# Source document

MARY RUBIO and Elizabeth Waterston's The Selected Journals of L.M. Montgomery, Volume 111: 1921-1929 is a vitally important document in Canadian social and literary history. It is written with a skill equal to that of any Canadian writer, living or dead.
Lucy Maud Montgomery kept her journals very methodically. During the years covered by Volume 111, she made notes day by day. Then, at intervals ranging between a few days and a week or two, she wrote her formal entries. She recopied older journals years after she wrote them, illustrating them with snapshots, and she re-edited copied journals by blacking things out, erasing passages and writing over them, and replacing the pages she no longer wished to preserve with revised pages. By 1922, her intention was firm: My heirs," she says, "might publish an abridged volume after my death, if I do not myself do it before."
Montgomery's journals plait her activities, emotions, and literary experiments into an intricate braid. Because her husband, Ewan Macdonald, was a minister, she led a double life, playing the part of a rural clergyman's wife while writing the books that made her internationally famous. By the 1920s, she, Ewan, and their two sons could have lived comfortably on her income, but propriety constrained them to exist on Ewan's salary. Montgomery indulged her taste for fashion and cars in a modest way, but the manse in Leaskdale, 0ntario, lacked electricity and indoor plumbing, and she could do nothing about it. Gossips and snoops added chagrin to discomfort, while Ewan refused to acknowledge her success in private and became distressed if it was recognized in public. She had no close friends.
A worse problem reduced these burdens to mere inconvenience: Ewan suffered from acute attacks of depression, during which the knowledge that he was damned for eternity made him mutter prayers and hymns constantly. Montgomery shielded him from his congregation when he was at his worst, but forced him to perform his public duties when his attacks ended so he could maintain a normal life. Her husband's mental illness would represent only one woman's grief had Montgomery not been such an astute thinker and writer. As well as unburdening her heart, she describes Ewan's symptoms, summarizes her research into medical and psychiatric opinion, records what medicines she tries and what works best, and calculates how to help Ewan without ruining herself and her children.
Montgomery's moving and perceptive account of the formation of the United Church of Canada will make Volume III of The Selected Journals indispensable for social historians. Literary historians will discover a key to the plight of many Canadian authors in Montgomery's account of her nine-year battle with the L.C. Page Company. But what becomes clearer and clearer through the journals is the reason why Montgomery could and did write stories beloved by generations of readers around the world. When she wrote, she withdrew from uncontrollable reality into a world of natural beauty recalled and reordered by her eidetic imagination. In her journals, she practised finding the words to take her readers with her, to infuse even books she considered hack work with a sense of presence that few writers can create. This strong sense of presence makes The Selected Journals of L. M. Montgomery, Volume III, Montgomery's most exciting book -so far.

# Dataset
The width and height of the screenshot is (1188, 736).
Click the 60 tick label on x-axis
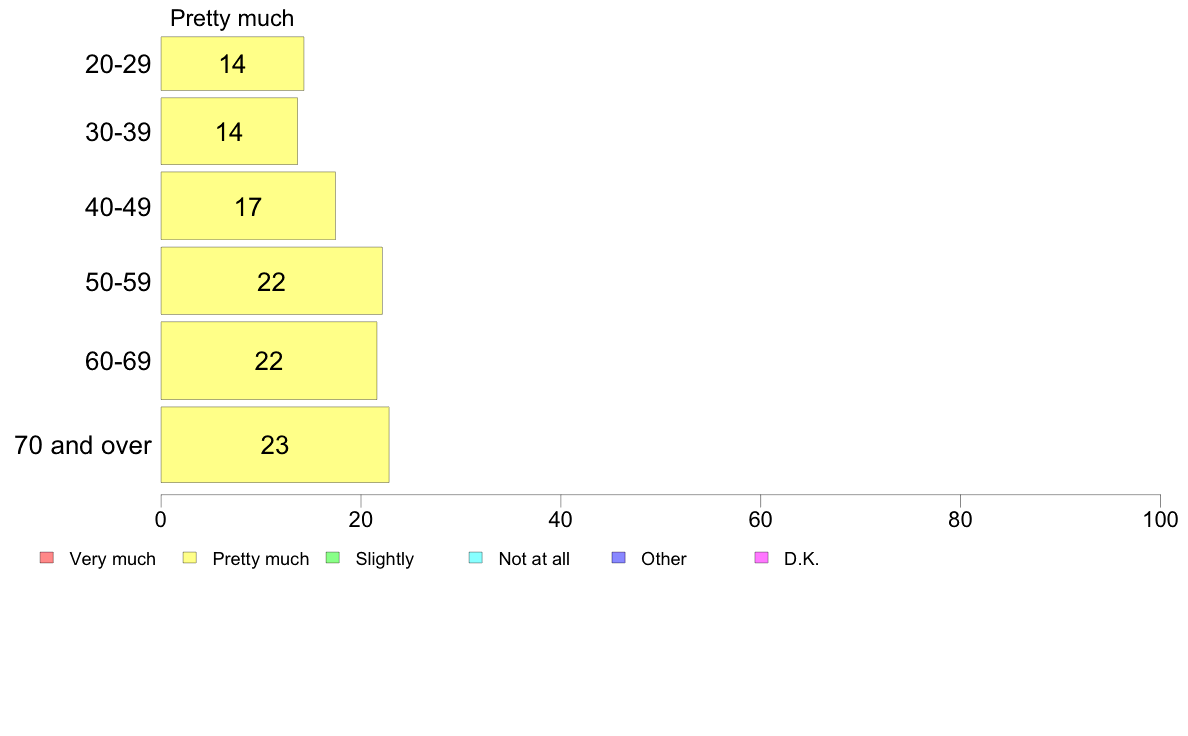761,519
...
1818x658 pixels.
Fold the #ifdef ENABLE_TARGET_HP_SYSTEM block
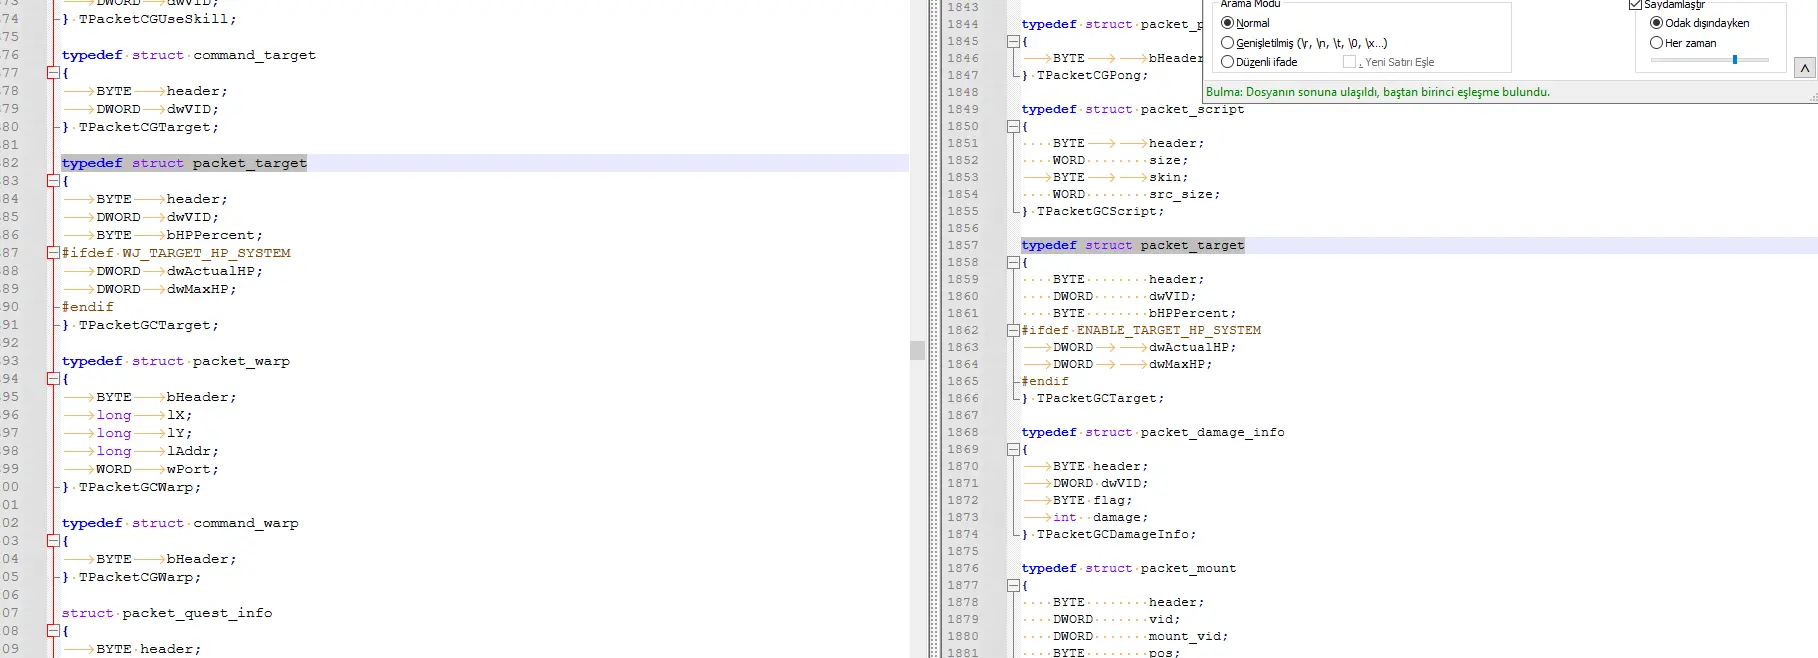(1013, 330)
* * *
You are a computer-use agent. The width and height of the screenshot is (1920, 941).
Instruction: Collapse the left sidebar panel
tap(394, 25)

# Your goal
Reproduce the passage of the review of Montgomery's journals from "A worse problem" up to and including "and her children.", changing "depression" to "melancholia". The data play no part in what is asked here.

# Finished exercise
A worse problem reduced these burdens to mere inconvenience: Ewan suffered from acute attacks of melancholia, during which the knowledge that he was damned for eternity made him mutter prayers and hymns constantly. Montgomery shielded him from his congregation when he was at his worst, but forced him to perform his public duties when his attacks ended so he could maintain a normal life. Her husband's mental illness would represent only one woman's grief had Montgomery not been such an astute thinker and writer. As well as unburdening her heart, she describes Ewan's symptoms, summarizes her research into medical and psychiatric opinion, records what medicines she tries and what works best, and calculates how to help Ewan without ruining herself and her children.